An Essay on the Nature and Immutability of Truth was first published in 1770.[3] A German translation appeared in 1772,[2] and there were also French and Dutch translations.[1]

Reception

An Essay on the Nature and Immutability of Truth enjoyed great success. It became a bestseller, made Beattie famous, and received the approbation of the writers Edmund Burke and Samuel Johnson. Beattie received numerous honors, including an audience with George III of the United Kingdom, who rewarded him with an annual pension, while the University of Oxford conferred on him the doctorate of civil law. Beattie also posed for the painter Joshua Reynolds.[3][1] The work was discussed in continental Europe,[1] where its German translation influenced the philosopher Immanuel Kant, helping him to understand Hume and aiding in the development of transcendental idealism.[2] However, Hume reacted with anger to the work, and is said to have remarked of it, "Truth! there is no truth in it; it is a horrible large lie in octavo" and to have referred to Beattie as a "silly bigoted fellow".[3] While it remains Beattie's best known philosophical work, neither its fame nor Beattie’s philosophical reputation endured. The philosopher Dugald Stewart concluded in a letter to the writer William Forbes that while it was effective as a "popular antidote against the illusions of metaphysical scepticism" it lacked the subtlety, patience, and precision of Reid's work.[1]

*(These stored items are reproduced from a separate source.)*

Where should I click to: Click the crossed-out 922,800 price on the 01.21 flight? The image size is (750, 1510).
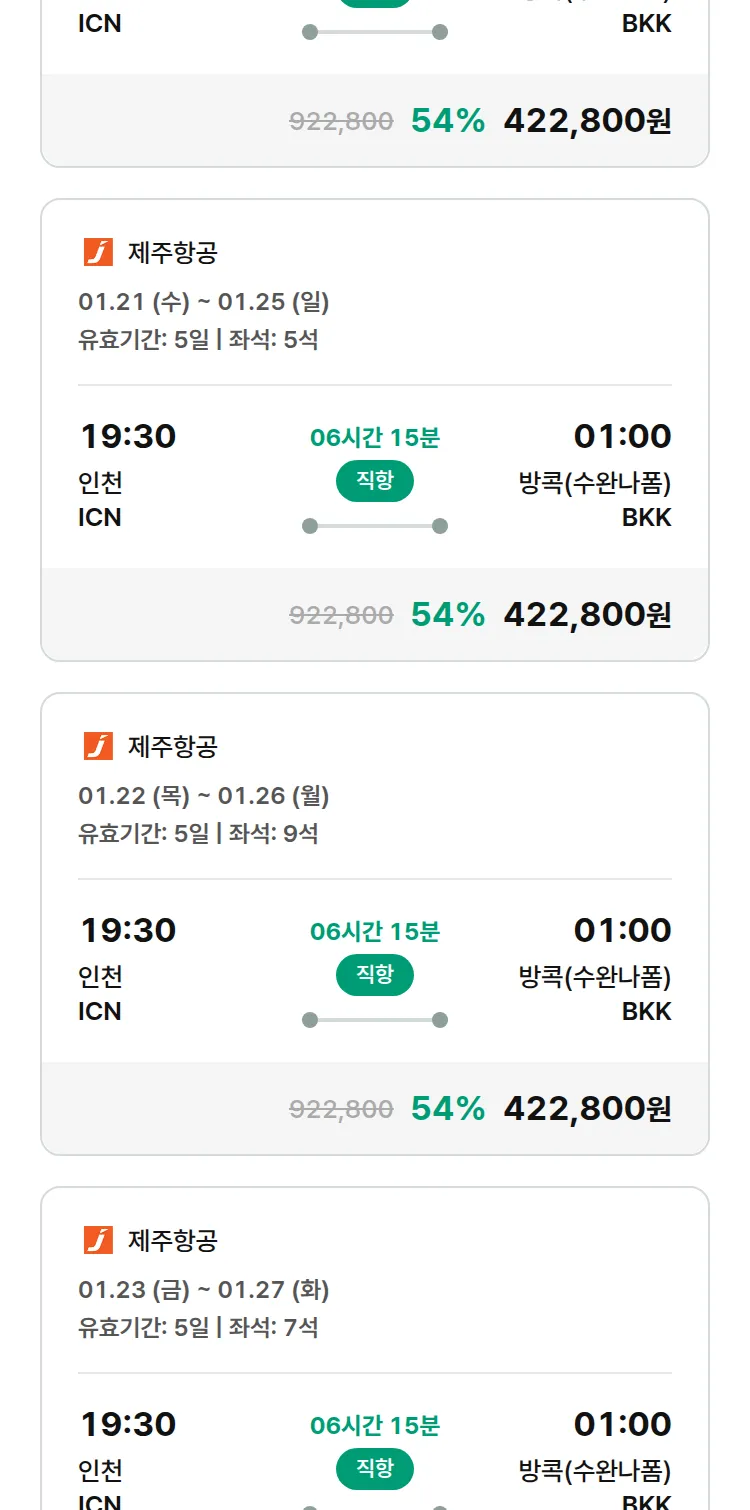[x=341, y=615]
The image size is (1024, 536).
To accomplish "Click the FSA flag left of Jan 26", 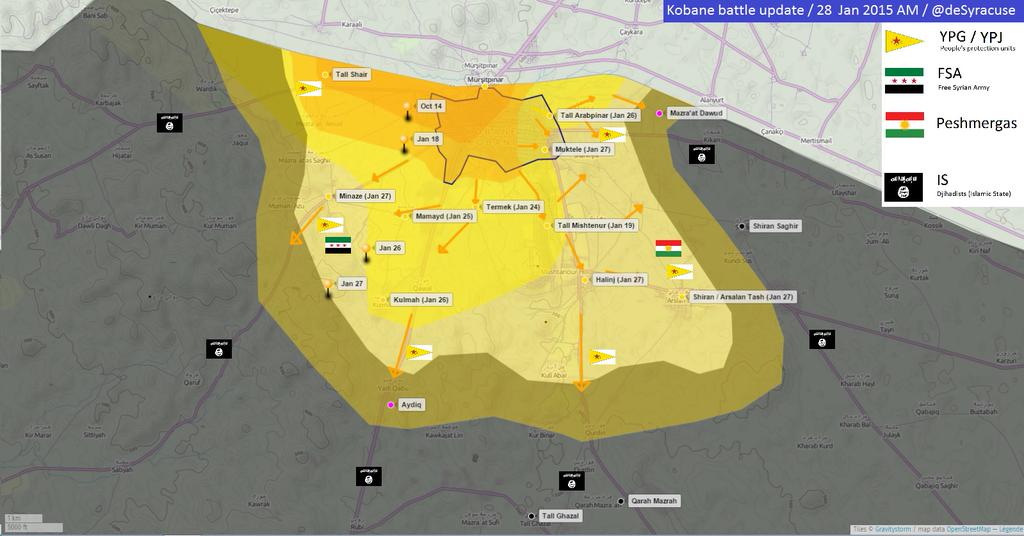I will 338,247.
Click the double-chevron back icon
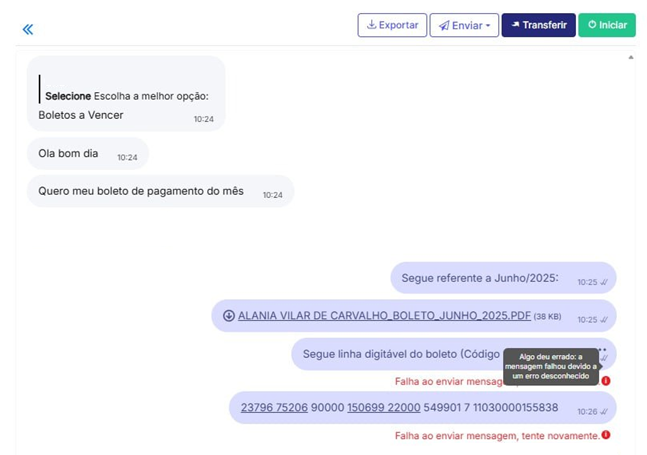Viewport: 647px width, 455px height. 28,29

The philosopher Frederick Copleston, evaluating the work in his A History of Philosophy (1946–1974), commented that Beattie "indulged in declamation and diatribe in passages which were doubtless the expression of sincere indignation but which seem rather out of place in a philosophical work." He concluded that Beattie, "tends to give the impression that he has very little use for philosophy except as a means of attacking philosophies and philosophers."[3] The philosopher Patricia Kitcher, writing in The Cambridge Dictionary of Philosophy (1999), described An Essay on the Nature and Immutability of Truth as Beattie's "major work".[2] Douglas McDermid, writing in the Internet Encyclopedia of Philosophy, argued that while Beattie's work was not an improvement over the philosopher Thomas Reid's Inquiry into the Human Mind on the Principles of Common Sense (1764), it is a good popularization and a "rhetorical tour de force" that is worth reading because it is "an important document in the history of the Scottish common sense school of philosophy" Reid inaugurated. McDermid called the work's style "lively, polished, pure, and lucid" and credited Beattie with presenting "a systematic and accessible defense of a simple-sounding thesis - that philosophy cannot afford to despise the plain dictates of common sense" and a "forceful critique of Hume's racism." Though not considering Beattie an "original or profound" thinker, he considered him more capable philosopher than his critics admitted, and endorsed Stewart's view that of the work. He noted that Beattie, unlike Reid, tended to "denounce and vilify" his opponents and that his work was "hard-hitting and caustic", and that it tended to reassure devout Christian readers with its ridicule of Hume's scepticism.[1]

References

Footnotes

Bibliography

Books

  • Copleston, Frederick (1994). A History of Philosophy Volume V. Modern Philosophy: The British Philosophers from Hobbes to Hume. New York: Doubleday. ISBN 0-385-47042-8.
  • Kitcher, Patricia; Audi, Robert, Editor (1999). The Cambridge Dictionary of Philosophy. Cambridge: Cambridge University Press. ISBN 0-521-63722-8.
Online articles

  • McDermid, Douglas (2018). "James Beattie (1735—1803)". Internet Encyclopedia of Philosophy. Retrieved 26 August 2018.